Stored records

┌──

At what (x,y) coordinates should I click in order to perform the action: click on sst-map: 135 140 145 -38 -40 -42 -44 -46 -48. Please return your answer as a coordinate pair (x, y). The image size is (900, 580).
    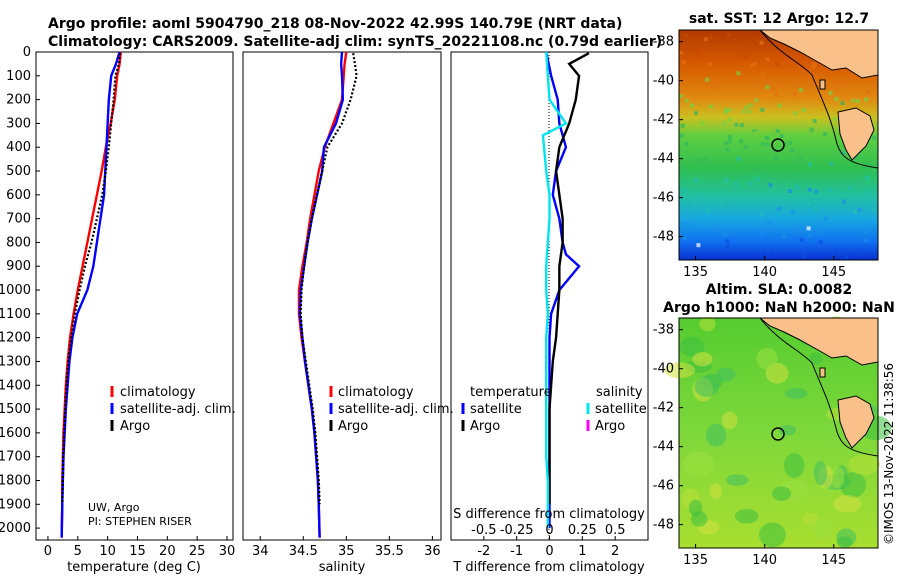
    Looking at the image, I should click on (766, 154).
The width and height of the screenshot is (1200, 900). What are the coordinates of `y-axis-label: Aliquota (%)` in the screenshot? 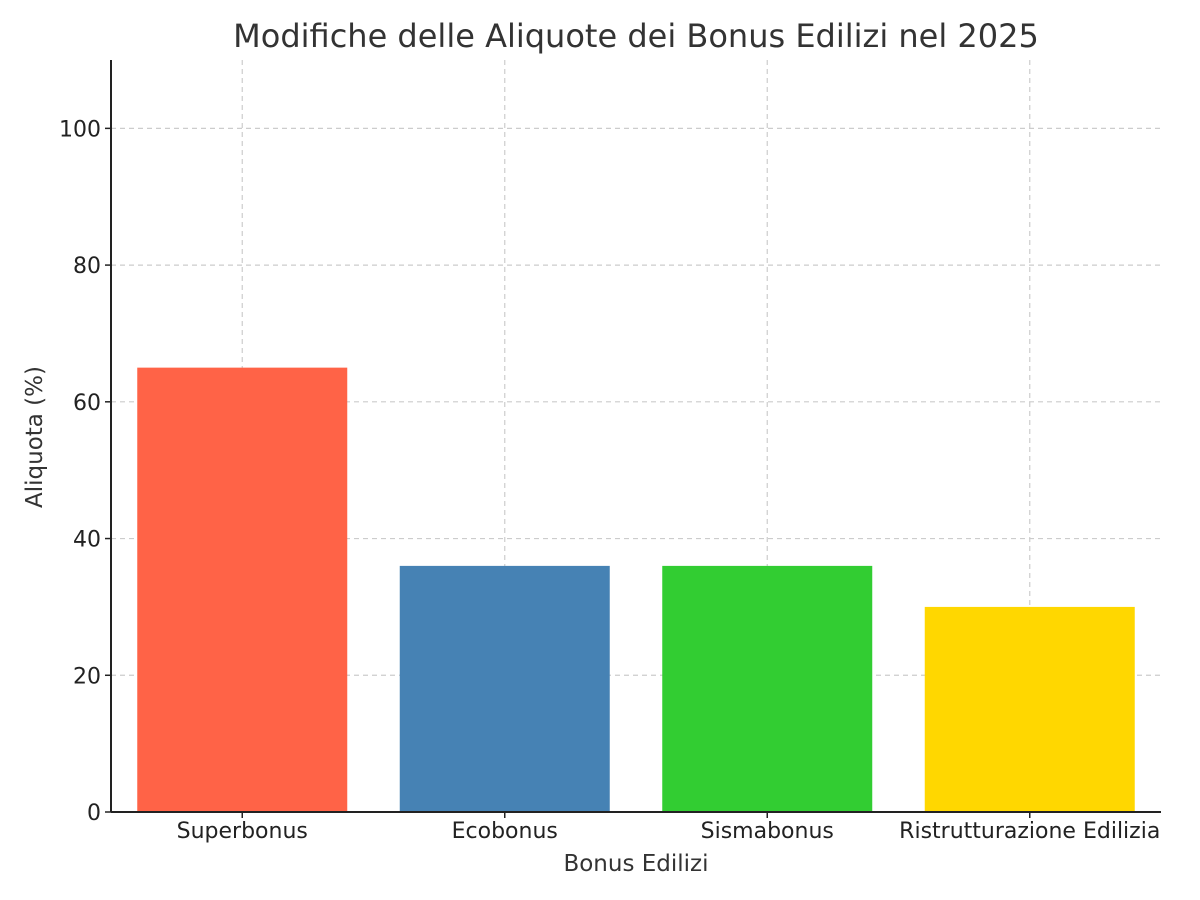 It's located at (35, 437).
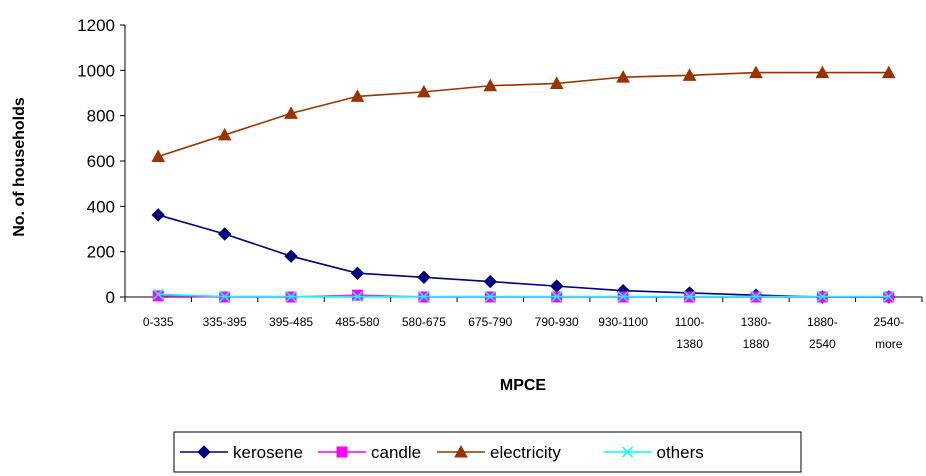 The height and width of the screenshot is (476, 926). Describe the element at coordinates (96, 70) in the screenshot. I see `y-tick-label: 1000` at that location.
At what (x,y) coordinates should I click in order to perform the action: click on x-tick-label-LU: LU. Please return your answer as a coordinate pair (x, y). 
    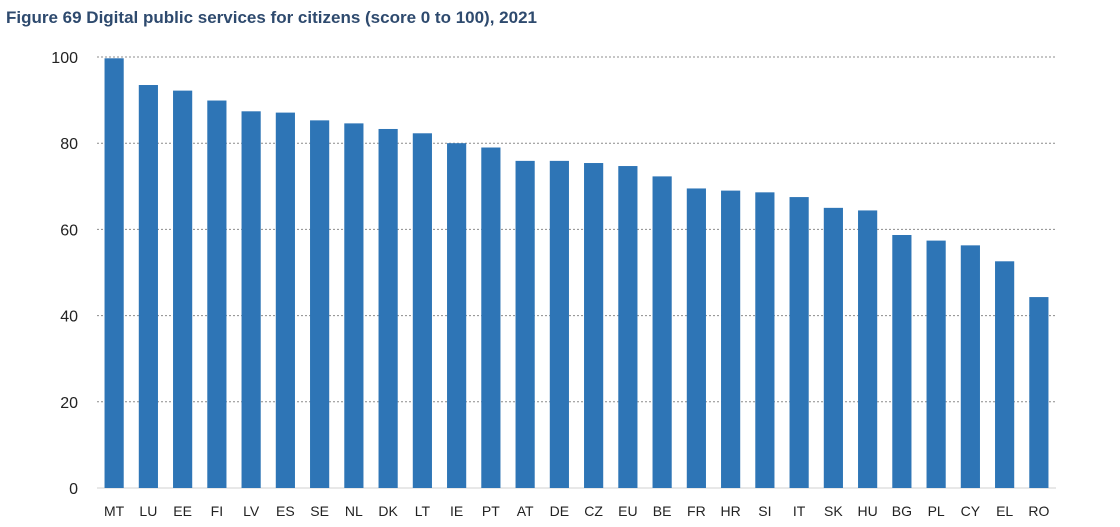
    Looking at the image, I should click on (148, 511).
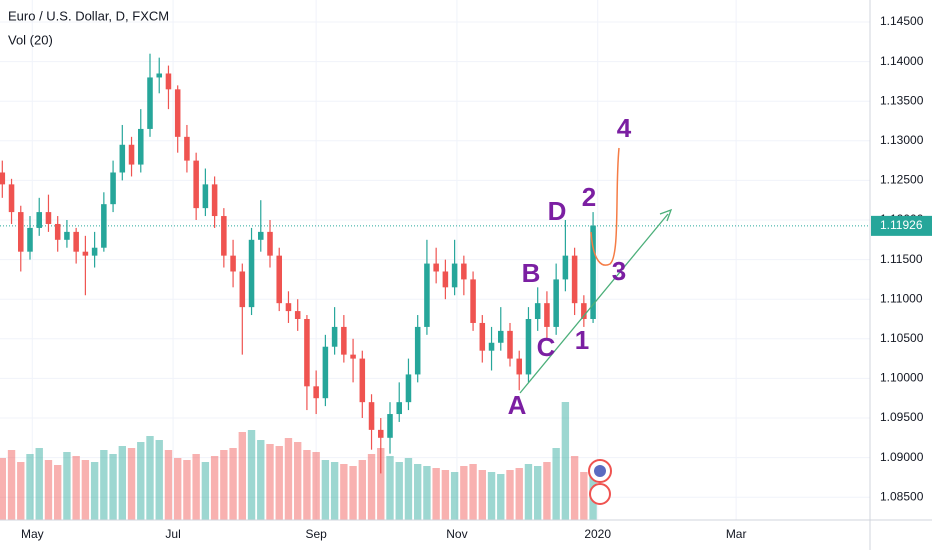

└──

To do — Rewrite the items above from the line containing "on x-tick-label-LU: LU." through the end of the items, inclusive, replacing "coordinate pair" with "point" and changing nothing else. Leave the pictures out of your answer.

Response for this exercise —
At what (x,y) coordinates should I click in order to perform the action: click on x-tick-label-LU: LU. Please return your answer as a point (x, y). 
    Looking at the image, I should click on (148, 511).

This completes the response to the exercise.